:: TEXT EXCERPT ::
※

> They specifically address the AI Scribe program, the Ontario Ministry of Health initiated for physicians, nurse practitioners, and other healthcare professionals across the broader health sector.
makes me wonder what quality software the ministry would push (probably mostly qualifications like SOC).
This is apparently this list of approved vendors
https://www.supplyontario.ca/vor/software/tender-20123-artif...
I have generally moved from bearish to bullish on the future of current AI technology, but the continued inaccuracy with basic facts all while the models significantly improve continues to give me significant pause.
As an example, creating recipes with Claude Opus based on flavor profiles and preferences feels magical, right up until the point at which it can't accurately convert between tablespoons and teaspoons. It's like the point in the movie where a character is acting nearly right but something is a bit off and then it turns out they're a zombie and going to try to eat your brain. This note taking example feels similar. It nearly works in some pretty impressive ways and then fails at the important details in a way that something able to do the things AI can allegedly do really shouldn't.

※

:: THE DATA ::
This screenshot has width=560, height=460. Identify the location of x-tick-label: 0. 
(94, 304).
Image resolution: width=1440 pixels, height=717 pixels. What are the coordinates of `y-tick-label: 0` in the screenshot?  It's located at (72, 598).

※

:: ACTION ITEM ::
Reproduce the AI Scribe discussion above word for word, starting with "makes me wonder" and going on through "https://www.supplyontario.ca/vor/software/tender-20123-artif...".

:: SOLUTION TO THIS PROBLEM ::
makes me wonder what quality software the ministry would push (probably mostly qualifications like SOC).
This is apparently this list of approved vendors
https://www.supplyontario.ca/vor/software/tender-20123-artif...